Reviewed by Dennis Schwartz

A dull and tasteless personal sex comedy. This is the eighth of the twelve movies
Sophia Loren and Marcello Mastroianni starred in together. Writer-director Dino Risi (“Love in the City”/”The Easy Life”) unsatisfactorily cobbles together a farce and toothless satire from a story he wrote with Ruggero Maccari & Bernardino Zapponi. The script by the same three isn’t worth crap.

It opens with an irate Valeria (Sofia Loren), a pop singer, chasing down in her car, her lying boyfriend Maurizio (Venantino Venantini), of the last four years, who never mentioned he was married.

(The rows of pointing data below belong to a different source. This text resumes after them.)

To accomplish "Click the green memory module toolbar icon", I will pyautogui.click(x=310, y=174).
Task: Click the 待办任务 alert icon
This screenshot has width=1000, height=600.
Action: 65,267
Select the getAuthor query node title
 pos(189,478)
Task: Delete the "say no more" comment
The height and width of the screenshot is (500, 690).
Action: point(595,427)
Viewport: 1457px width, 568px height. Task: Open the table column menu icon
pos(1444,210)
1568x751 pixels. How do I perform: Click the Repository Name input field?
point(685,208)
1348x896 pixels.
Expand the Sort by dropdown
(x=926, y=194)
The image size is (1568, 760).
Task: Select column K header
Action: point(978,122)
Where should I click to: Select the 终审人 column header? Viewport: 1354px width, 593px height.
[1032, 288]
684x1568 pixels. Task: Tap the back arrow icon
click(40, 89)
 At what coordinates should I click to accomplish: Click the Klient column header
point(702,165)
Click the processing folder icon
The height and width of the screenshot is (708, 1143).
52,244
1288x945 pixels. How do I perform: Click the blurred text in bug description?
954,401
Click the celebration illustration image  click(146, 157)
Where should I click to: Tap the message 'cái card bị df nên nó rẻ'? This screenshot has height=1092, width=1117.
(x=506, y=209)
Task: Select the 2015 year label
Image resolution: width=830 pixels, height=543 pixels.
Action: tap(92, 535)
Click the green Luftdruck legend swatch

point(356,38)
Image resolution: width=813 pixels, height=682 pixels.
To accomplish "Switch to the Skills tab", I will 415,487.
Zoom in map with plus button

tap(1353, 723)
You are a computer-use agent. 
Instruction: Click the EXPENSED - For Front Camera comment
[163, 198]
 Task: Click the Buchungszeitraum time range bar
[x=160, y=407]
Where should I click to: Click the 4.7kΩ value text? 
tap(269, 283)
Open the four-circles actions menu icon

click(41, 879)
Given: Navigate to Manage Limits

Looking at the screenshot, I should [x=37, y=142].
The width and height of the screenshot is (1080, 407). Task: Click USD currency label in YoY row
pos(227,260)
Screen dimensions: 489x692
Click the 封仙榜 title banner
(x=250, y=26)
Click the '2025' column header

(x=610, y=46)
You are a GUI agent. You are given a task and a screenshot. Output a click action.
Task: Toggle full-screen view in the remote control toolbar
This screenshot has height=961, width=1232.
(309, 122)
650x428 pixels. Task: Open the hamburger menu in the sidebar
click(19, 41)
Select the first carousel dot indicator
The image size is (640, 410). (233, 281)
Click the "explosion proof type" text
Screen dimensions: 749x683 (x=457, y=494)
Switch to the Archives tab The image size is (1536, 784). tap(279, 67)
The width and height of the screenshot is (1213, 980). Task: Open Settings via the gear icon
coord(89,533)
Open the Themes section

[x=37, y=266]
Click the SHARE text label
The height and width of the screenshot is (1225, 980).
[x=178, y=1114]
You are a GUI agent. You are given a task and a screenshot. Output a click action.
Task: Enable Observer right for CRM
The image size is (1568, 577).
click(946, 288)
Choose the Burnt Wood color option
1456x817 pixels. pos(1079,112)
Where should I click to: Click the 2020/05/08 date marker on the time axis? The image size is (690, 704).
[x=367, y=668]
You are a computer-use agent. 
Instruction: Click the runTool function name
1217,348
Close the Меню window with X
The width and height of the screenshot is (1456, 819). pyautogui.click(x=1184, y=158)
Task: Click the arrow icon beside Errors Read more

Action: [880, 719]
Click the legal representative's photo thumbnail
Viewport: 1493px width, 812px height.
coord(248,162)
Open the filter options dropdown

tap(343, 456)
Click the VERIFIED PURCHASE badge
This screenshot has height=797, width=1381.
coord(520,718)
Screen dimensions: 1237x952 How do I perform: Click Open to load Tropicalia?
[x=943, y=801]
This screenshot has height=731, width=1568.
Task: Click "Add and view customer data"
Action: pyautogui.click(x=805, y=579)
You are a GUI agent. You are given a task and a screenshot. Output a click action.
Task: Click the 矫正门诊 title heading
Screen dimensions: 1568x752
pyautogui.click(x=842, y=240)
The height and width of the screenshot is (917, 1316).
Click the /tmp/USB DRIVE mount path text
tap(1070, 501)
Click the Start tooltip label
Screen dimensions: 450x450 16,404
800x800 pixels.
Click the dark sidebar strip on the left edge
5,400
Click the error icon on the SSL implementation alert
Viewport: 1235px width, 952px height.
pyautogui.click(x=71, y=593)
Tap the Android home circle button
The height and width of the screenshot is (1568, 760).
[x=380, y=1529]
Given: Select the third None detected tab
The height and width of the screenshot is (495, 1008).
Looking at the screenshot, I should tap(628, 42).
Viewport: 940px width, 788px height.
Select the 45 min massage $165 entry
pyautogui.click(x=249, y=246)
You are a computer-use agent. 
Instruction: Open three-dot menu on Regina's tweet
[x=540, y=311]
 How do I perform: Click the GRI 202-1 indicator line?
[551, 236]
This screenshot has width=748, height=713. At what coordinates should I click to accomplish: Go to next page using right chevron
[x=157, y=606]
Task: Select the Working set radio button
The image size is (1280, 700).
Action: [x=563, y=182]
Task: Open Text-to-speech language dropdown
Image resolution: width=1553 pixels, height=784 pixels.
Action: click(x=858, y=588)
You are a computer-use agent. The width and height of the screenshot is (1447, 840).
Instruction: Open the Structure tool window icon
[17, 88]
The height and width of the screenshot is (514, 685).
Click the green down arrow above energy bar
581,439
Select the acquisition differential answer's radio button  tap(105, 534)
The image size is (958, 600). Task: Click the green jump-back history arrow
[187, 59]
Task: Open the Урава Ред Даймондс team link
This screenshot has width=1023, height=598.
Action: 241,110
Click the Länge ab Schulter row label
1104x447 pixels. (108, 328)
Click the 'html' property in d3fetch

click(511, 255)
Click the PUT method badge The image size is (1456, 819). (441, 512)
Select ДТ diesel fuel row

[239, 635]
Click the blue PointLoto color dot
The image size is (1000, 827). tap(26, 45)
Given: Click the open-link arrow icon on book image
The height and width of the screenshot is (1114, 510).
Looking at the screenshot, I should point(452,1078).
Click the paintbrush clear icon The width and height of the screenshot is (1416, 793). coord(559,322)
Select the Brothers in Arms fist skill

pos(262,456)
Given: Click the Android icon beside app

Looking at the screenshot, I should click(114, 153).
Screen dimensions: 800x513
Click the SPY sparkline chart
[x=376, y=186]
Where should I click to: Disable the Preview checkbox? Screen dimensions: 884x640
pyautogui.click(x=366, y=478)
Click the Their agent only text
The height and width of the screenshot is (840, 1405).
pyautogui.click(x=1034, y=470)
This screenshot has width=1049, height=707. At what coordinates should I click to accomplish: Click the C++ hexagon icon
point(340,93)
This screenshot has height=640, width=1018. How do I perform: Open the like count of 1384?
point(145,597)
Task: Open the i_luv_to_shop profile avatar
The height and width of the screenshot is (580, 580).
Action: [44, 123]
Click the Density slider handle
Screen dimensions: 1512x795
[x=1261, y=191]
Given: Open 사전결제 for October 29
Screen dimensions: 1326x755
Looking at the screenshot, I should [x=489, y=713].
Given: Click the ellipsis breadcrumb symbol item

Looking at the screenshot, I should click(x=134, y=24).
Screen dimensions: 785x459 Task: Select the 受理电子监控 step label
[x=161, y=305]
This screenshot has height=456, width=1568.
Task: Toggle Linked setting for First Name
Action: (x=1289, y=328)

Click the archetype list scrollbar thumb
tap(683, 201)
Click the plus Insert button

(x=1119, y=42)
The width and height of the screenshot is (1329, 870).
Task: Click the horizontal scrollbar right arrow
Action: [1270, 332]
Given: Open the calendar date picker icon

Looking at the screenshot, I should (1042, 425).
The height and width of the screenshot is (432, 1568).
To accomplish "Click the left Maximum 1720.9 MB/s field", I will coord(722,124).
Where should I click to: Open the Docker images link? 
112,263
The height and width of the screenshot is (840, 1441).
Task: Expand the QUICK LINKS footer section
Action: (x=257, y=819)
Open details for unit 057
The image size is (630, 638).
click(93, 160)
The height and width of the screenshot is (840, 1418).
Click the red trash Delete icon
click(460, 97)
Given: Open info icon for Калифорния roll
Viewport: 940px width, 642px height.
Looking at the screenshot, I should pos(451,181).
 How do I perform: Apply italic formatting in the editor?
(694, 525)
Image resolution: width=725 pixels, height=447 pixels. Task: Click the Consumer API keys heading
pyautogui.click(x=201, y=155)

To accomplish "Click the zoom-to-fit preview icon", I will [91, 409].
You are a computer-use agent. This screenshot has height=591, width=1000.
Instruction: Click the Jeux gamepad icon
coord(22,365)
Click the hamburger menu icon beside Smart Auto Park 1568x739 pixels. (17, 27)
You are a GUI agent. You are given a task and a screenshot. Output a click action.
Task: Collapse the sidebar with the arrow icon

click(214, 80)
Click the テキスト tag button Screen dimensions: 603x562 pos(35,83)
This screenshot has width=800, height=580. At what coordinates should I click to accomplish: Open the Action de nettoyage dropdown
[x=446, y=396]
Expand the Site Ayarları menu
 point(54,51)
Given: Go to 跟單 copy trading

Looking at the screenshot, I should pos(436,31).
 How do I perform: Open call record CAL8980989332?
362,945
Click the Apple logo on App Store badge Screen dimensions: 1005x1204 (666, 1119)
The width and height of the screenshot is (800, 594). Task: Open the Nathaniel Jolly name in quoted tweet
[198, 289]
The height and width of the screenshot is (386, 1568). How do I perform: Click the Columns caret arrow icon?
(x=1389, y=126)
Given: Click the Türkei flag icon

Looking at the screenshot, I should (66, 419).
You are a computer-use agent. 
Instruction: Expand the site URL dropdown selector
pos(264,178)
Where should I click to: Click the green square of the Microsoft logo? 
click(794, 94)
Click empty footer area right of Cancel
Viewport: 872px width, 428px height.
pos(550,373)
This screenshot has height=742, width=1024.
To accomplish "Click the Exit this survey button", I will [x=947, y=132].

After swallowing too many sleeping pills, the despondent Valeria phones a suicide hotline and is attracted by the soothing voice of the priest, Don Mario (Marcello Mastroianni), on the other end. trying to save her life. At the hospital, where she recovers the next day after passing out, she feels cheated when she discovers she was talking to a priest (Marcello Mastroianni). Falling for him, she is determined to marry him by getting him to break his celibacy vows.

In this mildly scandalous pic, that spoofs the life of a priest, Valeria pursues her priest from Padua to Venice. The priest consults his colleagues for help, who tell him to get a mistress to avoid marriage.

It turns out to be just a bad movie, one that no one can help.